His age carries no handicap into the racquetball court, where he continues to play a competitive game against players far younger than himself. Allan has been a YMCA member for the past 36 years and, no doubt, it’s been a panacea of sorts.
Over recent years, he’s taken it upon himself to volunteer his time at the Haverhill Council on Aging, where he’s led a support group dealing with the challenges of aging. By helping others enjoy their golden years, he’s also helped himself.
“We focus on the gifts people have, not what’s missing,” he tells you.
For seven years, Allan Press served as a hospice chaplain, much of it volunteer. In and out of homes and hospitals he has traveled, meeting with patients whose days were numbered. In some cases, he was the best friend they could have in a dire situation.
He thanks his lucky stars than he was on the caring end, not the recipient. In one case, a patient rose from his “death bed” and made a complete recovery. Divine intervention? Allan Press would rather prefer to call it an unexpected miracle from above.
It’s been a good life for a good friend who will soon depart his Haverhill community for Austin, Texas, to be closer to his daughter Tova, son-in-law Tim and granddaughter Ally. He’s looking upon the move as a new adventure.
Others around him may call it a celebration. In 2005, Allan Press was diagnosed with pituitary adenoma. A simpler explanation is that he had a growth on his pituitary gland which could raise havoc with the optic nerve.

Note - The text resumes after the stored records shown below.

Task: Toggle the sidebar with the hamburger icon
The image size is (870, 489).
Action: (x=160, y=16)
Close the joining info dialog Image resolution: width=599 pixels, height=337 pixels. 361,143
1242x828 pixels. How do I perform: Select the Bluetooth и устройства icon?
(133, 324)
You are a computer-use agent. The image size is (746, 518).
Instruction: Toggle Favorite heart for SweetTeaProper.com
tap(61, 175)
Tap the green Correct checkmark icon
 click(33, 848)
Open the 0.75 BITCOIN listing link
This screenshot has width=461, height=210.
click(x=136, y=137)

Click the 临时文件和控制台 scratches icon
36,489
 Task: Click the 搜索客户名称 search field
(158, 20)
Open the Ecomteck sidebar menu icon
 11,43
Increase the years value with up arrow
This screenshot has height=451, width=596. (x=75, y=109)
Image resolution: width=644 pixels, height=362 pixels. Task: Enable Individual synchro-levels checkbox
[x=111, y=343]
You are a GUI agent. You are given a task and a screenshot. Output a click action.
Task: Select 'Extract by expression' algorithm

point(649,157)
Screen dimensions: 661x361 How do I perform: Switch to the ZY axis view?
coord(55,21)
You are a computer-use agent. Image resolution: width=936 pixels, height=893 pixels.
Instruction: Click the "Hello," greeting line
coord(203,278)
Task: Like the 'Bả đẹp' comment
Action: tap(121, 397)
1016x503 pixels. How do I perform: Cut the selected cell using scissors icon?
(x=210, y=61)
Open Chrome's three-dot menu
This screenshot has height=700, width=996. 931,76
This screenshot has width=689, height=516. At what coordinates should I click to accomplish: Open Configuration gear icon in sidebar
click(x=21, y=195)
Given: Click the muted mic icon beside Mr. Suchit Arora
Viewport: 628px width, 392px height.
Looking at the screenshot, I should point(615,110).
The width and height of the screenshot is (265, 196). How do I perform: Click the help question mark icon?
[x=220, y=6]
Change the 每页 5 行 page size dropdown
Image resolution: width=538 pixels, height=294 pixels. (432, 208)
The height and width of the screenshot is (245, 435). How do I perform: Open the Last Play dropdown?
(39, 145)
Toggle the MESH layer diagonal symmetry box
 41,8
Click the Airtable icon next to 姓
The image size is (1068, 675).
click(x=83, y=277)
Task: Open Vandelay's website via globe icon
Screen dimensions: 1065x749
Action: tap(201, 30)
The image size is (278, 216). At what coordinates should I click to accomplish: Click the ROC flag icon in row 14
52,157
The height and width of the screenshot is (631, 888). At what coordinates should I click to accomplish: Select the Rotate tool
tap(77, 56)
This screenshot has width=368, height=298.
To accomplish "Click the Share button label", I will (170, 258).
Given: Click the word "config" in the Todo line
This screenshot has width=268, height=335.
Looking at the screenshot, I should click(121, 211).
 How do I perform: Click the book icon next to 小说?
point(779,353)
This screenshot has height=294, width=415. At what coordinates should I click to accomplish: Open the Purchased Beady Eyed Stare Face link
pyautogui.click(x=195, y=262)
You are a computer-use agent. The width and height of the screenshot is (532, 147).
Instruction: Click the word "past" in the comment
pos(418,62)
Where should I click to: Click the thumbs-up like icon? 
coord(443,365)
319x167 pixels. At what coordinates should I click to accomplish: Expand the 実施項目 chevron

One surgery led to another three years later, only for doctors to discover further growth this year. Five weeks of radiation therapy at Massachusetts General Hospital appears to have the tumor in remission.
One day recently, he asked me to take him into Boston for his treatment. The privilege of serving a dear friend was all mine. We joined at a convenient site and off we went for his appointment.
We arrived a bit earlier than expected and decided to go for a short walk before his proton blast. Throngs of people weaved in and out of traffic.
All of a sudden, I encountered an Armenian cleric I knew very well. He was accompanied by a Catholic priest. We exchanged greetings.
Upon learning that I had transported a friend for radiation treatment, they offered a prayer of healing, right there on a busy street corner with hundreds of people in transit.
The four of us held hands and bowed our heads as words of comfort filtered through the air. The gesture did more than any medicine could provide.
Allan Press took his treatment that morning with a deep sense of indebtedness, grateful that men of different faiths had become unified — and fortified — in a moment of need.
If there’s a little extra emotion in his prayer this Thanksgiving, it’s easy to see why.
“I’m blessed in many ways,” he rejoices.
Photographer and writer Tom Vartabedian is retired from The Haverhill Gazette. He contributes this regular column.